Currently which are the minimum system requirements for running these models?

jart · on Nov 29, 2023

You need at minimum a stock operating system install of:

- Linux 2.6.18+ (arm64 or amd64) i.e. any distro RHEL5 or newer

- MacOS 15.6+ (arm64 or amd64, gpu only supported on arm64)

- Windows 8+ (amd64)

- FreeBSD 13+ (amd64, gpu should work in theory)

- NetBSD 9.2+ (amd64, gpu should work in theory)

- OpenBSD 7+ (amd64, no gpu support)

- AMD64 microprocessors must have SSSE3. Otherwise llamafile will print an error and refuse to run. This means, if you have an Intel CPU, it needs to be Intel Core or newer (circa 2006+), and if you have an AMD CPU, then it needs to be Bulldozer or newer (circa 2011+). If you have a newer CPU with AVX or better yet AVX2, then llamafile will utilize your chipset features to go faster. No support for AVX512+ runtime dispatching yet.

- ARM64 microprocessors must have ARMv8a+. This means everything from Apple Silicon to 64-bit Raspberry Pis will work, provided your weights fit into memory.

I've also tested GPU works on Google Cloud Platform and Nvidia Jetson, which has a somewhat different environment. Apple Metal is obviously supported too, and is basically a sure thing so long as xcode is installed.

anst · on Nov 30, 2023

Time to go amd, poor old me, Intel MB Air 2018 (zsh: exec format error, Darwin Kernel Version 22.2.0, MacOS Ventura 13.1).

jart · on Nov 30, 2023

You need to upgrade to zsh 5.9+ or run `sh -c ./llamafile`. See the Gotchas section of the README.

anst · on Nov 30, 2023

Many thanks! Incredibly versatile implementation.

mercutio2 · on Nov 29, 2023

Apple Security will be excited to reach out to you to find out where you got a copy of macOS 15.6 :)

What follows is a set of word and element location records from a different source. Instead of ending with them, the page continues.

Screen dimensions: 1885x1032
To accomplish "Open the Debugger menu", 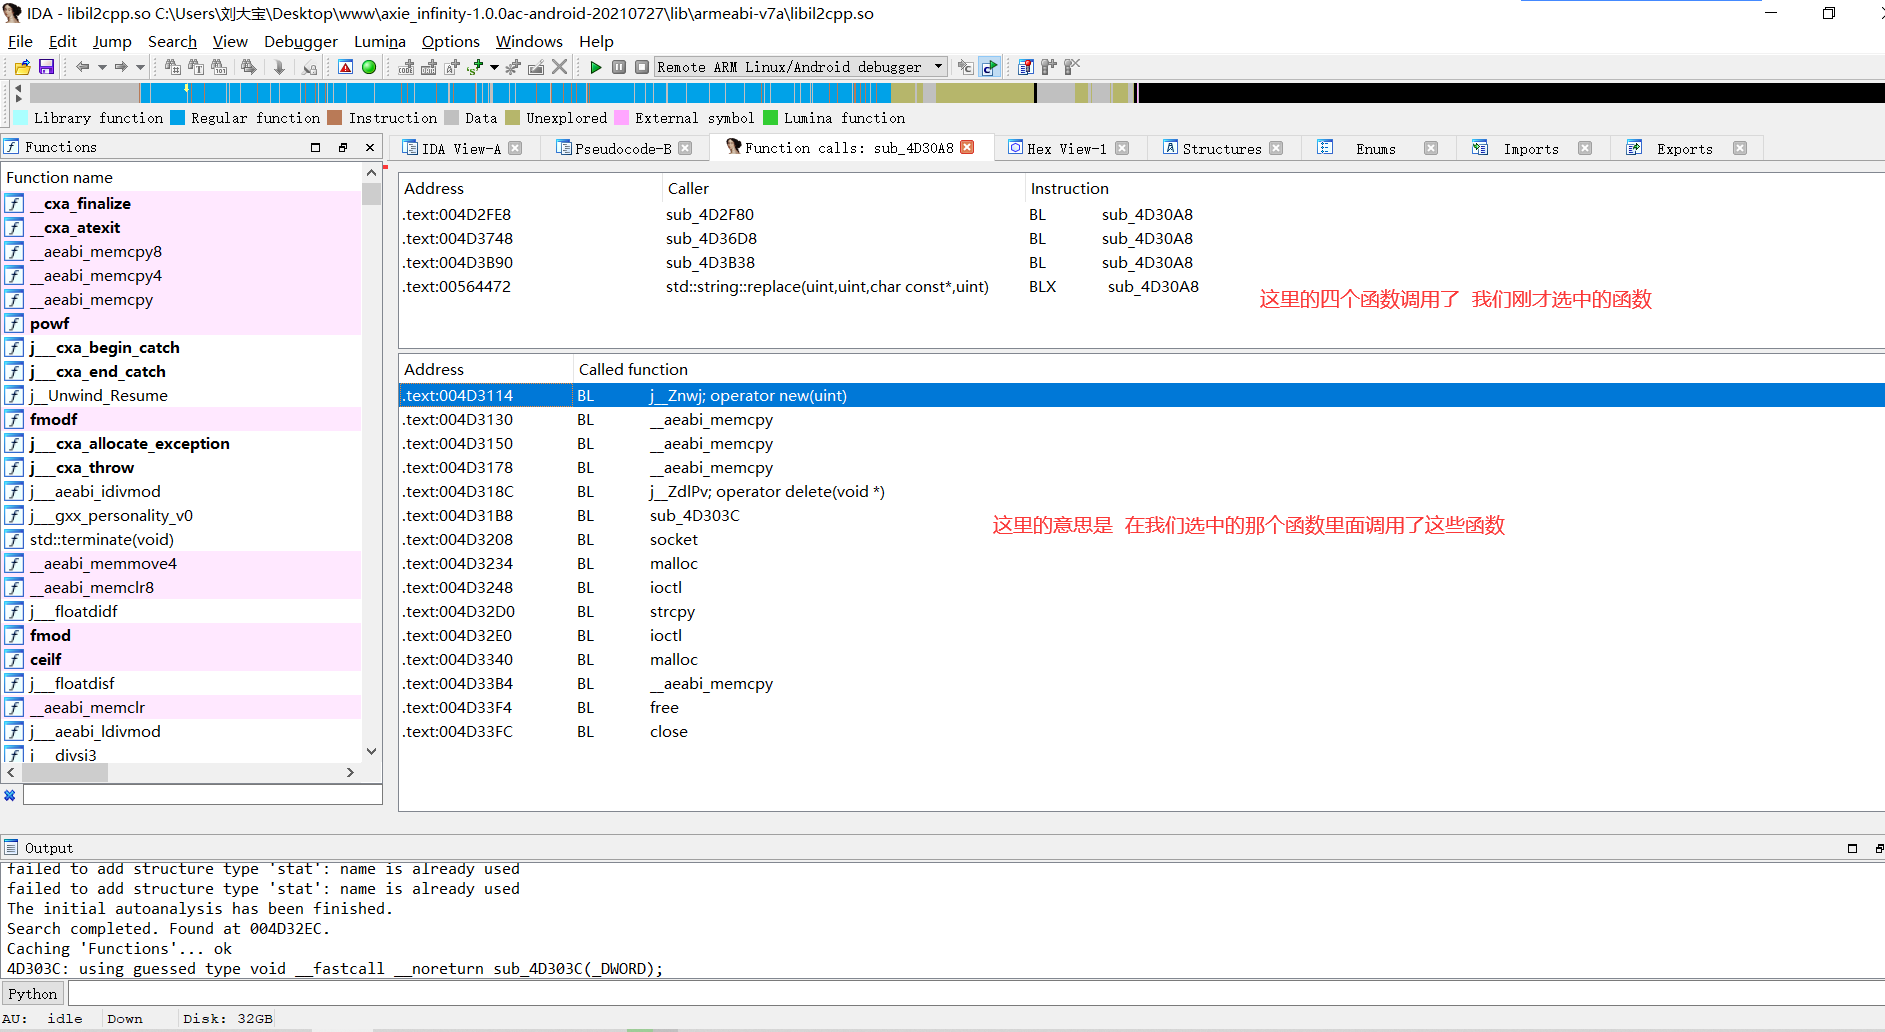I will (x=301, y=41).
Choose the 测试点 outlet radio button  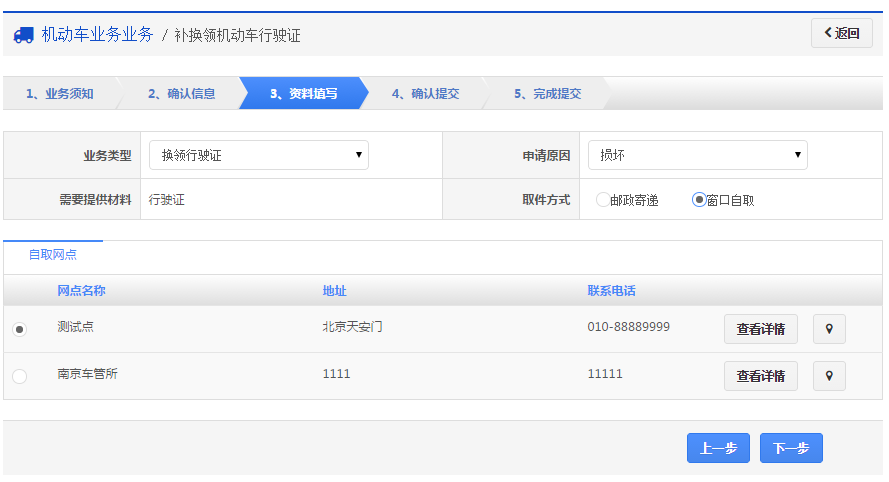[20, 329]
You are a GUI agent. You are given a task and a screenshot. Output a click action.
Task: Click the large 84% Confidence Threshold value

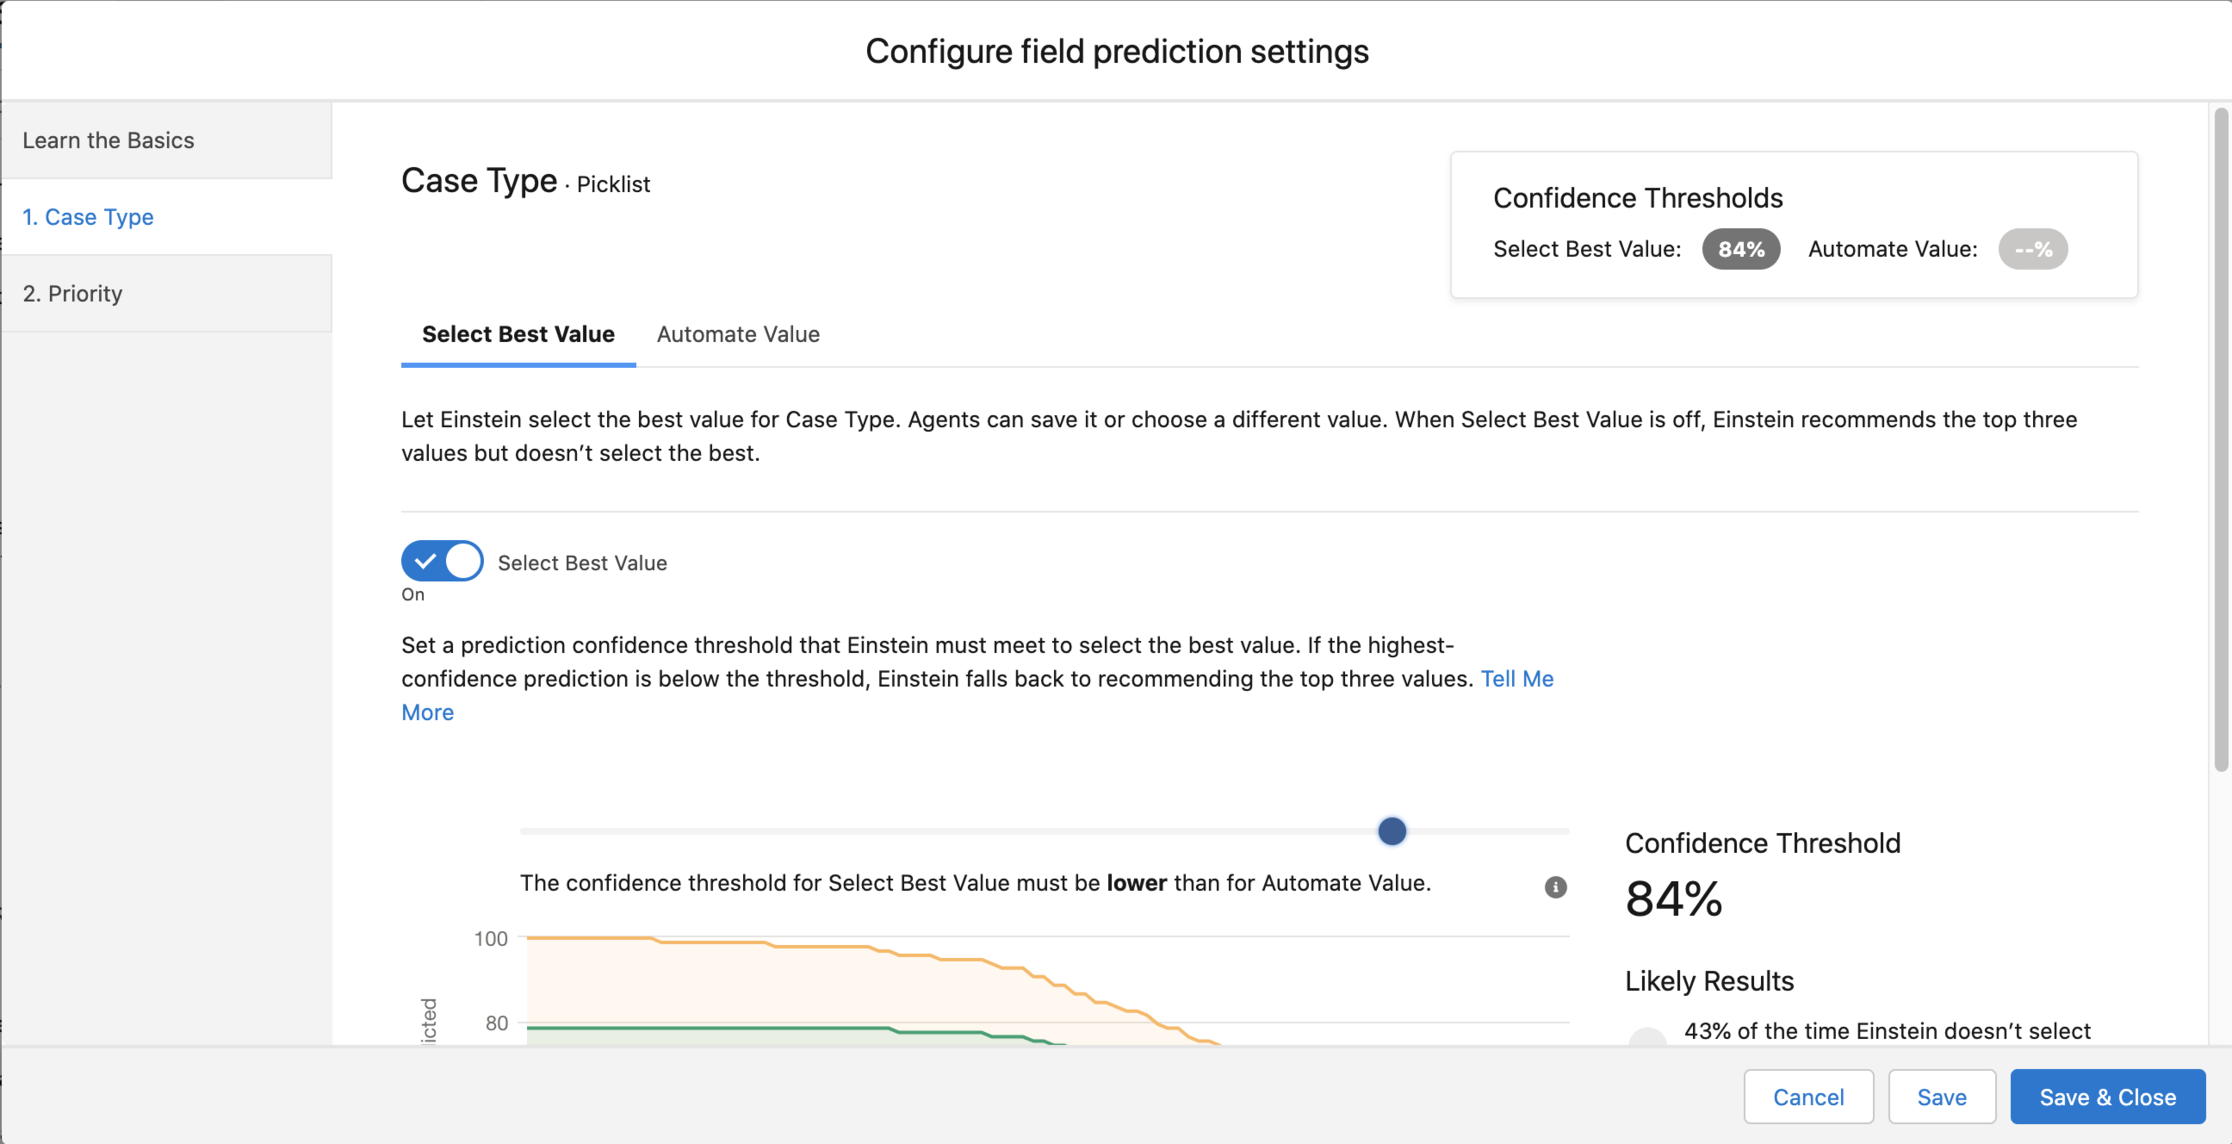tap(1674, 899)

I'm guessing this should be 13.6?

jart · on Nov 29, 2023

15.6 is a Darwin kernel version from 2018. It's the number `uname -a` reports. We should probably just switch to using XNU version numbers, which are in the 10000s now, so there's no confusion. I'm reasonably certain it works that far back, but I currently lack the ability to spin up old MacOS VMs for testing. Caveat emptor anyone not running MacOS on a recent version.

gary_0 · on Nov 29, 2023

This is jart we are talking about. Perhaps, having made code Actually Portable in space, now she is doing time.

rgbrgb · on Nov 29, 2023

In my experience, if you're on a mac it's about the file size * 150% of RAM to get it working well. I had a user report running my llama.cpp app on a 2017 iMac with 8GB at ~5 tokens/second. Not sure about other platforms.

Hedepig · on Nov 29, 2023

I am currently tinkering with this all, you can download a 3b parameter model and run it on your phone. Of course it isn't that great, but I had a 3b param model[1] on my potato computer (a mid ryzen cpu with onboard graphics) that does surprisingly well on benchmarks and my experience has been pretty good with it.

Of course, more interesting things happen when you get to 32b and the 70b param models, which will require high end chips like 3090s.

[1] https://huggingface.co/TheBloke/rocket-3B-GGUF

jart · on Nov 30, 2023

That's a nice model that fits comfortably on Raspberry Pi. It's also only a few days old! I've just finished cherry-picking the StableLM support from the llama.cpp project upstream that you'll need in order to run these weights using llamafile. Enjoy! https://github.com/Mozilla-Ocho/llamafile/commit/865462fc465...

Hedepig · on Nov 30, 2023

Thank you for this :)

brucethemoose2 · on Nov 29, 2023

Basically enough to fit the download in RAM + a bit more.

In practice, you kinda need a GPU, even a small one. Otherwise prompt processing is really slow.

wazoox · on Dec 3, 2023

It's really decent without any GPU. Image analysis is somewhat long, but text prompts are fine. My Ryzen laptop does 2.5 to 4 tokens per second, my Mac pro more like 8.